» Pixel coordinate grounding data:
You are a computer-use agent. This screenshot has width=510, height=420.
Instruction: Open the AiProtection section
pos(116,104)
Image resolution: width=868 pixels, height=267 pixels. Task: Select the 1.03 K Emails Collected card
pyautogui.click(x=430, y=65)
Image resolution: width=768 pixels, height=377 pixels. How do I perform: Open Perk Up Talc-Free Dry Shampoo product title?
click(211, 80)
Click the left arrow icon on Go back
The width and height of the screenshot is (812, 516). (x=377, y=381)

» YOUR ASSIGNMENT: Copy every record once more, exactly as given.

» OUTPUT:
You are a computer-use agent. This screenshot has width=510, height=420.
Instruction: Open the AiProtection section
pos(116,104)
Image resolution: width=868 pixels, height=267 pixels. Task: Select the 1.03 K Emails Collected card
pyautogui.click(x=430, y=65)
Image resolution: width=768 pixels, height=377 pixels. How do I perform: Open Perk Up Talc-Free Dry Shampoo product title?
click(211, 80)
Click the left arrow icon on Go back
The width and height of the screenshot is (812, 516). (x=377, y=381)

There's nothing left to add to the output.